Dass man nach Auffassung der Veranstalter seine Daten auf jeden Fall verschlüsseln sollte, wird bereits zu Beginn des Abends deutlich. Margret Mergen, die Erste Bürgermeisterin, und Dirk Fox, der Geschäftsführer des Unternehmens "secorvo" begrüßen die rund 450 Zuhörer im ZKM und erläutern nochmals die Relevanz der Verschlüsselung. Kurz gesagt: Wer nicht verschlüsselt nimmt in Kauf, dass sämtliche Online-Aktivitäten mitverfolgt werden könnte. Das Interesse ist groß: Der Saal ist voll, sehr voll sogar. Die Sitzplätze sind praktisch restlos belegt, etliche im Saal müssen stehen.

GPGKeys, Threema und was ein Browser mit Zwiebeln ("Onion") zu tun hat

Dann beginnen die Vorträge, immer zehnminütige Blöcke, die auf Fragen wie "Wie erzeuge ich meinen Schlüssel", "Wie greife ich sicher auf mein E-Mail-Postfach zu?" bis hin zu "Wie baue ich mir meine sichere Cloud?" Antwort geben. Da ist von "GPGkeys" die Rede, ein Vortragender stellt "Threema" als die sichere Alternative zu WhatsApp vor. Im letzten Vortrag geht der Referent Jörg Völker darauf ein, wie man mithilfe des "Onion-Browsers" sicherstellen kann, dass man im Internet anonym unterwegs ist.

Über die Möglichkeiten des Datenschutzes aufgeklärt wird allerdings nicht nur in Vorträgen, sondern auch an den zwölf Ständen. Hier konnte man sich zum Beispiel zeigen lassen, wie einfach der Datenverkehr eines Nutzers in einem öffentlichen W-Lan-Netzwerk mitgeschnitten werden kann. Google-Anfragen, Webseitenaufrufe: Alles sofort sichtbar. "Der ganze W-Lan-Verkehr geht hier durch einen Rechner von uns, der alles aufzeichnet. Damit zeigen wir, dass man genau nachvollziehen kann, was der Benutzer hier tut", sagt Dirk Achenbach vom KIT.

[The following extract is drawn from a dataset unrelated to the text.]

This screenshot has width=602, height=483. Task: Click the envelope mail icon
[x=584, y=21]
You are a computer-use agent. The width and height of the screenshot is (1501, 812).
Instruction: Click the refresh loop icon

"Wir waren den Schlapphüten gegenüber schon vor 50 Jahren misstrauisch"

Wie man sein E-Mail-Programm so konfiguiert, dass eine sichere Kommunikation stattfinden kann, erklärte Thomas King von audriga. In seinem Kurzvortrag geht er darauf ein, wie man mit wenigen Mausklicks seine E-Mail-Programme so konfigurieren kann, dass die Datenübertragung sicher stattfindet.

Bei den Besuchern kommt der Abend offenbar gut an. Heinrich Kampa, ein Besucher, der selbst in der IT-Branche arbeitet, glaubt, dass die Veranstaltung für so manchen zu einem großen Erkenntnisgewinn führen dürfte und meint: "Das war ein Abend, der aufklärt". Werner Schick, ebenfalls ein Besucher glaubt, dass die Angst vor der Überwachung nicht neu sei: "Ich bin ein Kind der 70er-Jahre. Wir waren den Schlapphüten gegenüber schon vor 50 Jahren misstrauisch, und das bin ich auch heute noch. Ich glaube aber dennoch, dass man zum Teil einfach zu seinem Dienstleister ein gewisses Vertrauen haben muss.“

Der Geschäftsführer von „secorvo“ und Mitinitiator der Karlsruher-IT-Sicherheitsinitiative Dirk Fox erläutert gegenüber ka-news: "Wir haben nach den Snowden-Enthüllungen als Karlsruher-Sicherheitsinitiative beschlossen, eine große Veranstaltung zu machen, die das Interesse in Karlsruhe befeuert, sich mit diesen Themen zu beschäftigen." Mit der Veranstaltung wolle man zeigen, dass das Know-How in Karlsruhe vorhanden ist. "Ich bin relativ sicher, dass jeder etwas mitgenommen hat, und sagt: 'Und das ändere ich jetzt', denn wir haben viele Bereiche, in denen wir uns schützen müssen."